De esta línea argumental se desprende otro razonamiento. Cristina expresa mejor que nadie la voluntad del pueblo y es quien mejor sabe guiarlo hacia donde éste quiere ir. Por lógica, entonces, Cristina es la expresión del pueblo al que conduce. En un paso más arriesgado, ser cristinista equivaldría a ser patriota. Ernesto Laclau probablemente bendeciría esta concatenación de ideas.
A la Presidenta le gusta la imagen de la historia como un círculo en el que todo, tarde o temprano, vuelve. Lo repitió muchas veces al micrófono. En la visión rectificadora que encarna, todo regresa, se entiende, para que finalmente se haga justicia. Hay una idea de revancha justiciera en la metáfora de la historia como un círculo que se cierra. En ese regreso después del largo giro que se abrió como una herida, los excesos y las injusticias del pasado son finalmente corregidos.
No llega a decirlo, pero se entiende también que la reparadora es la propia Presidenta. Cristina es la justiciera que en el desquite de las víctimas y los oprimidos vuelve a poner las cosas en su lugar. Corrige y reivindica. Además de garantizar patriotismo, Cristina imparte justicia.
No resuelve la pobreza acuciante, la inflación o la inseguridad. Pero sí lo importante: baja a Colón de su pedestal porque, por fin, después de quinientos años de injusto tributo a quien inició (sin saberlo) la historia sangrienta de la conquista, está ella, intérprete del pueblo, para restablecer un orden roto. Afuera Colón, entonces, y venga Juana Azurduy, heroína (como ella) de la liberación.

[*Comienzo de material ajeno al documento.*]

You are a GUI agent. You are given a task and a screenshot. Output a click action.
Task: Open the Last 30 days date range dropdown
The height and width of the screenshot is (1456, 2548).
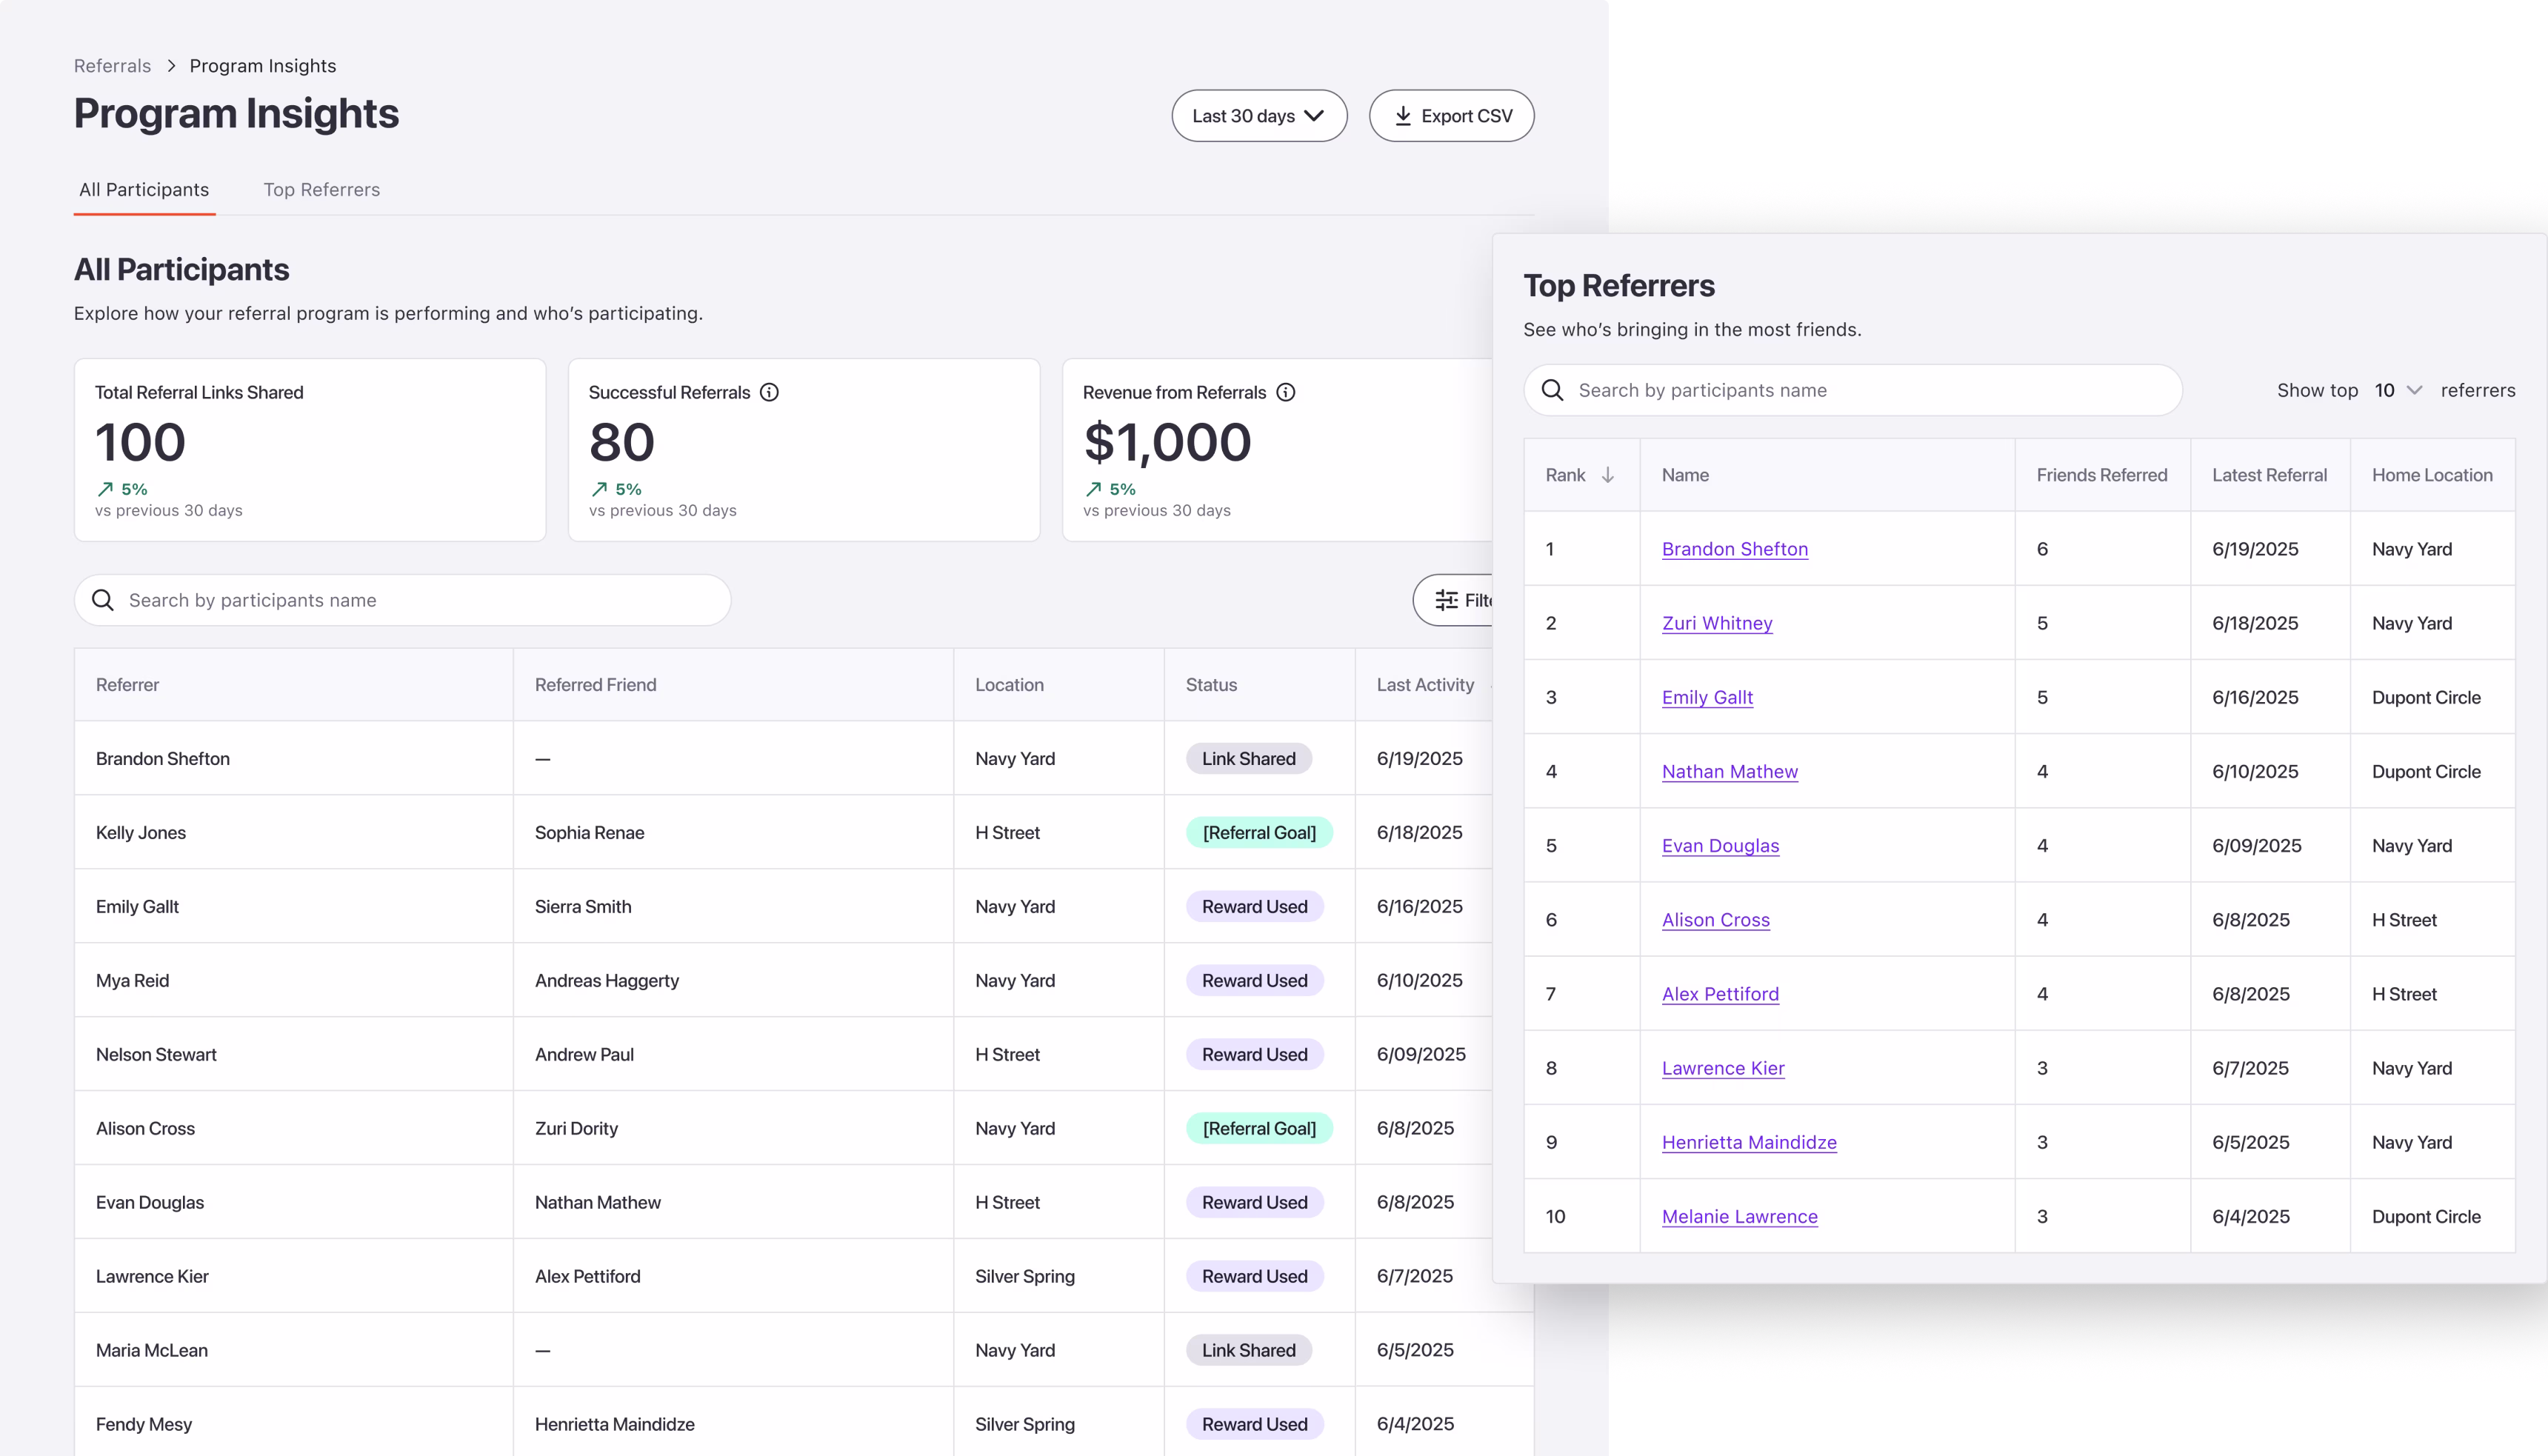pyautogui.click(x=1259, y=115)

Cristina también alecciona al Primer Mundo, que, pareciera, lo ignora todo sobre democracia y dignidad. Después de varios siglos de sometimiento indigno, las potencias explotadoras deben ahora entender que un nuevo orden está emergiendo en el mundo, un orden más justo y más democrático. Y, casualmente, en este momento fundacional para el planeta, cuando por fin podremos reparar históricas injusticias, está ella para guiarnos por ese camino.
Todo vuelve, entonces. El círculo se cierra y en ese final del ciclo está Cristina Kirchner. La historia, pareciera decirnos la Presidenta, termina con ella. O quizá ésa sea la manera en que le gusta imaginarse a sí misma. Si la historia termina con ella, nadie reescribirá las verdades que hoy el Gobierno presenta como definitivas.
Cristina no supone (o lo disimula si no es así) que como tantas veces pasó en la Argentina, los errores de un gobierno son la semilla del próximo. Y que en ese movimiento pendular al que estamos tan acostumbrados alguien que no es ella será llamado a corregir los errores -las injusticias, los excesos- del presente.
La historia vuelve sobre sí misma: probablemente también volverá para reclamar las deudas del kirchnerismo.